During the last century, WHO have led public health interventions that resulted in spectacular achievements such as the worldwide eradication of smallpox and the elimination of malaria from the Western world. However, besides major successes achieved in control of infectious diseases, most elimination/control programs remain frustrating in many tropical countries where specific biological and socio-economical features have prevented implementation of disease control over broad spatial and temporal scales. Emblematic examples include malaria, dengue, yellow fever, measles and HIV. There is consequently an urgent need to develop affordable and sustainable disease control strategies that can target the core of infectious disease transmission in highly endemic areas.
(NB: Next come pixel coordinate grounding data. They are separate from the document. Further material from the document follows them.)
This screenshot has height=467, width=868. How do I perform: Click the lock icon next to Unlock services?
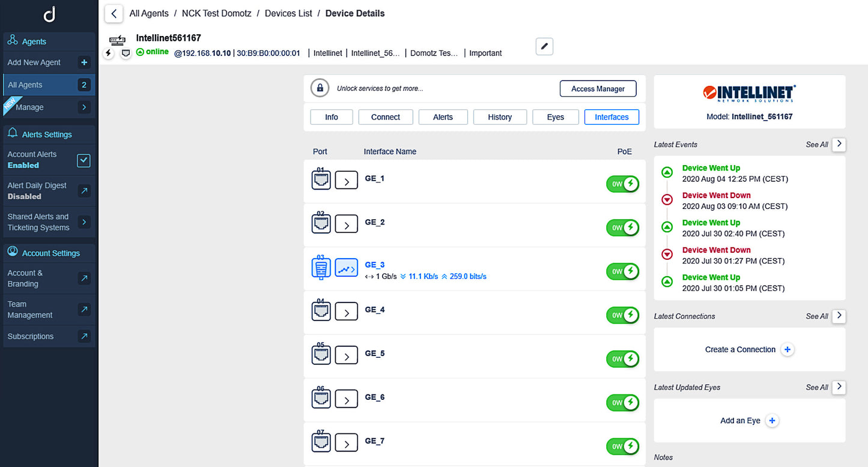coord(320,88)
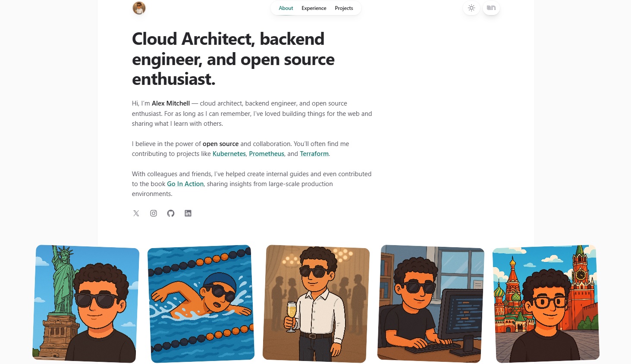Open the Terraform link
Screen dimensions: 631x364
coord(314,154)
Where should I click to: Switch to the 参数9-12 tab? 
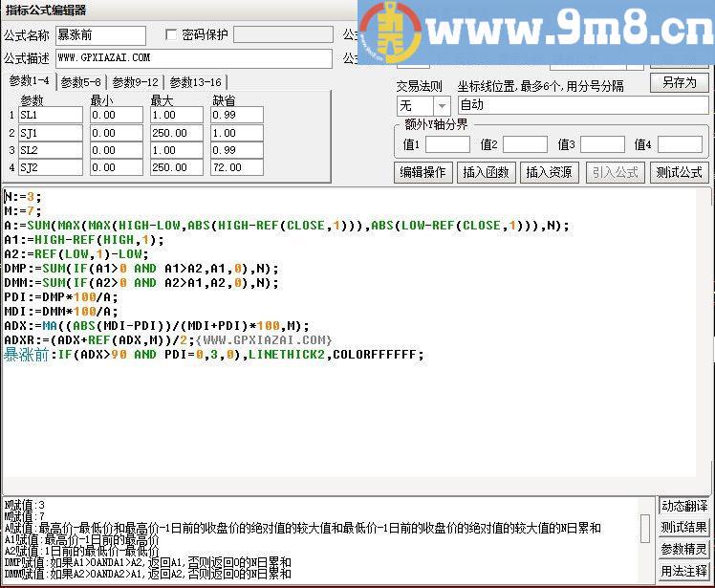[135, 82]
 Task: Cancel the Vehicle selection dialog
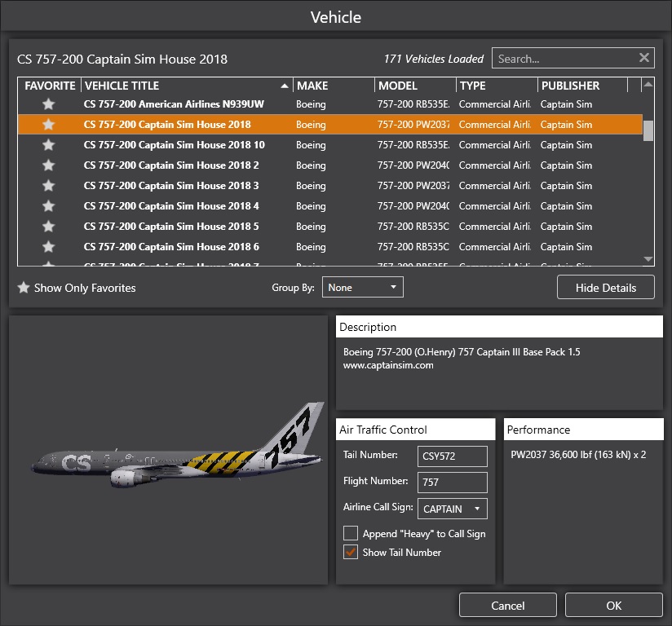coord(507,605)
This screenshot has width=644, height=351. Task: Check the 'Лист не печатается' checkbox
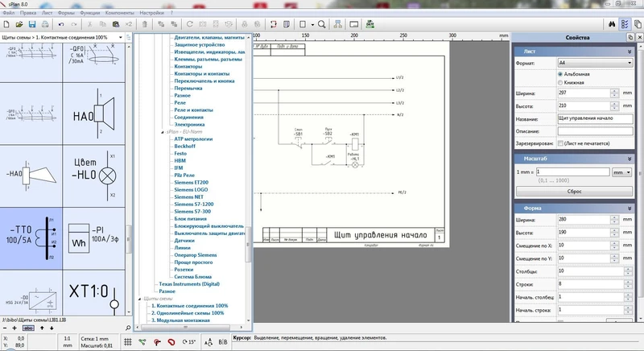point(560,142)
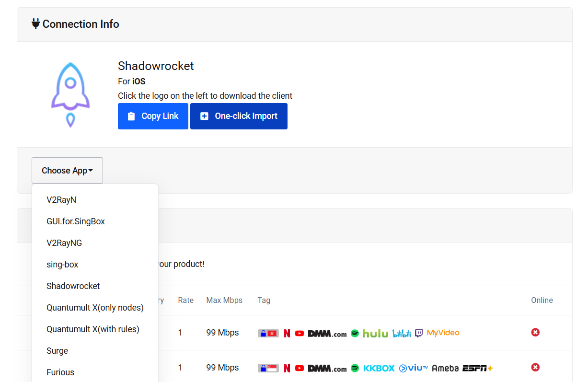This screenshot has width=588, height=382.
Task: Click the Singapore flag unlock badge
Action: click(268, 368)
Although on the one hand most pathogens are resistant to elimination, on the other hand, paradoxically, human activities are major drivers of the current high rate of extinction among higher organisms through alteration of their ecology and evolution, i.e., their "niche". During the last decades, the accumulation of ecological and evolutionary studies focused on infectious diseases has shown that the niche of a pathogen holds more dimensions than just the immune system targeted by vaccination and treatment. Indeed, it comprises various intra- and inter- host levels at very different spatial and temporal scales. This project aims to shift from disease control to reverse conservation biology of pathogens in order to devise new public health strategies. Our objective is a qualitative understanding of the “niche” of two different pathogens at a fine spatial scale, Plasmodium falciparum in Bobo-Dioulasso (Burkina-Faso) and Dengue virus in Kâmpóng Cham (Cambodia), through a trans-disciplinary approach mixing ecology of infectious diseases, public health and health economics to carefully tailor mathematical models able to demonstrate how public health strategies could be improved for these diseases control in these areas and potentially drive the pathogens to local extinction. Such public health tools could be thus extended to other areas of interest and other diseases.